(Entries taken from a collection)
########################################
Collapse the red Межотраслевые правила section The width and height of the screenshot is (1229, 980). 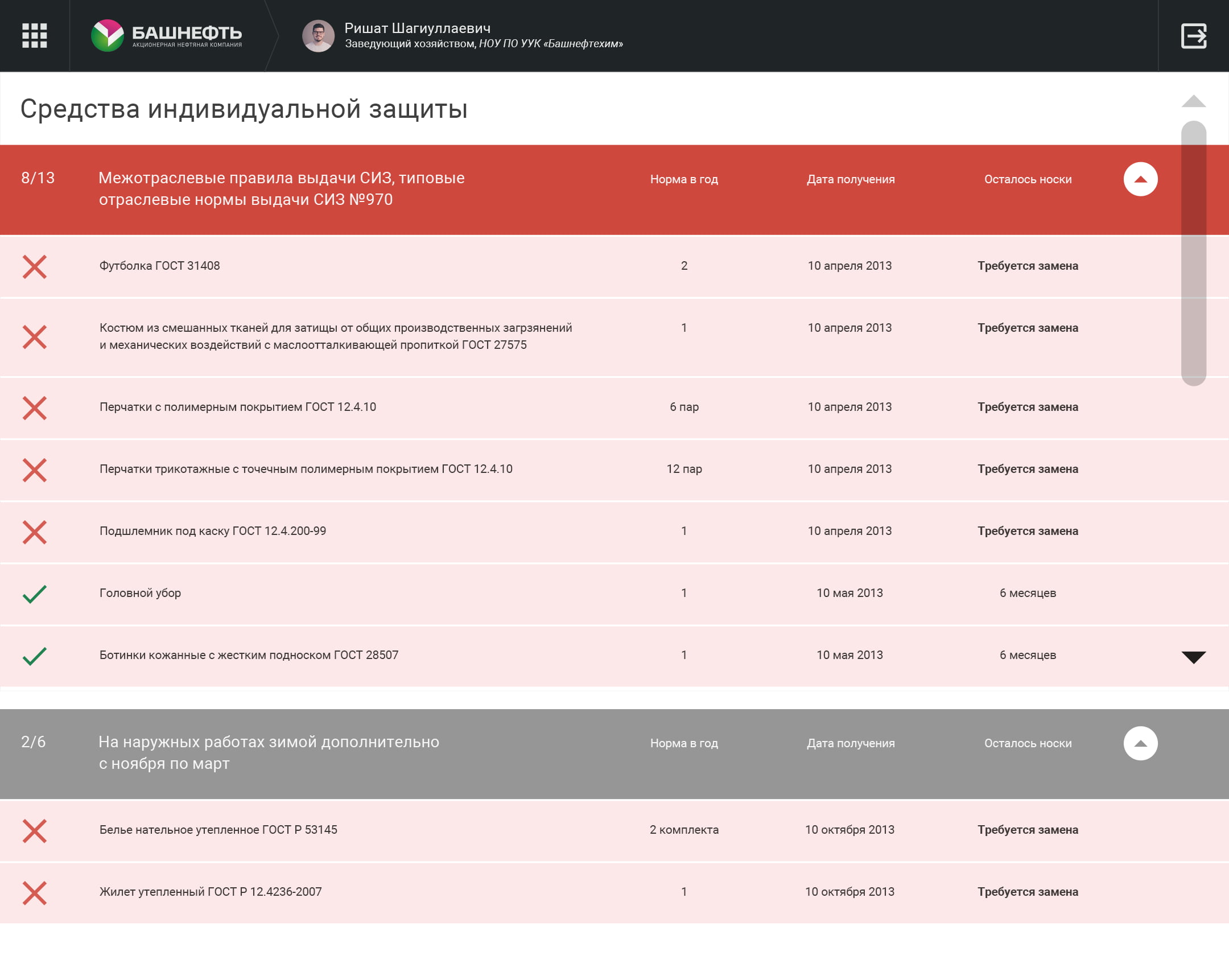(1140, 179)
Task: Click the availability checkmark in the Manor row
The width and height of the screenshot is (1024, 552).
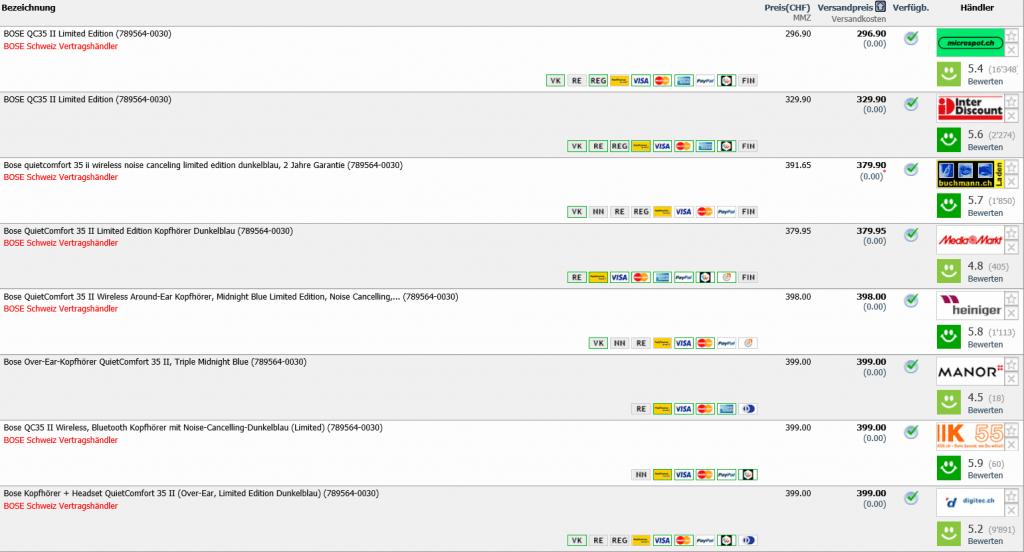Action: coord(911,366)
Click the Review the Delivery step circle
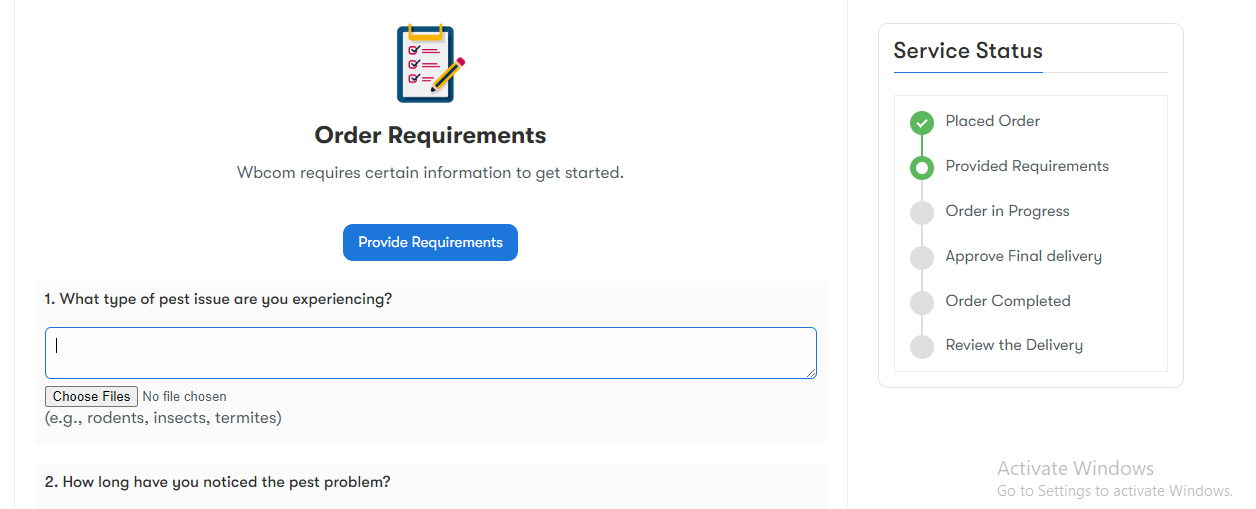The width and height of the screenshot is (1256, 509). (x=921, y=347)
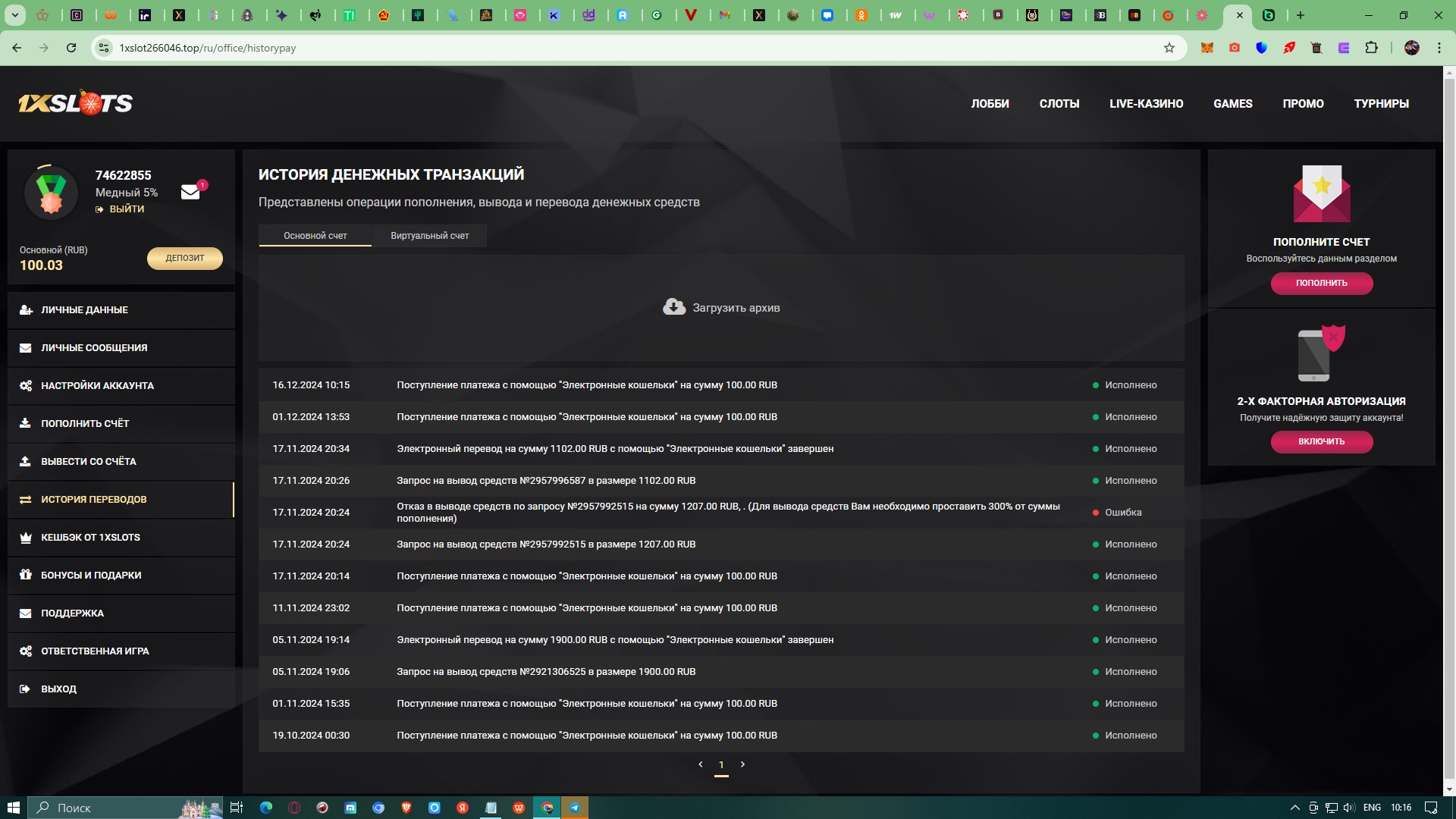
########################################
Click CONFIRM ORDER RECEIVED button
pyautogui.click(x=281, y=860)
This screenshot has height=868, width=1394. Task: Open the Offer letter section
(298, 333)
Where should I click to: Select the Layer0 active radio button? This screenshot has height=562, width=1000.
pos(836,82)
########################################
## What you have to do
Write out again the items from the line with "Where should I" to the line with "pos(836,82)", both lines included, keeping the requests as they are. Multiply every coordinate in the answers by 1.45 and round each result to a whole number, rounding halves up.

## The output
Where should I click to: Select the Layer0 active radio button? This screenshot has height=562, width=1000.
pos(1212,119)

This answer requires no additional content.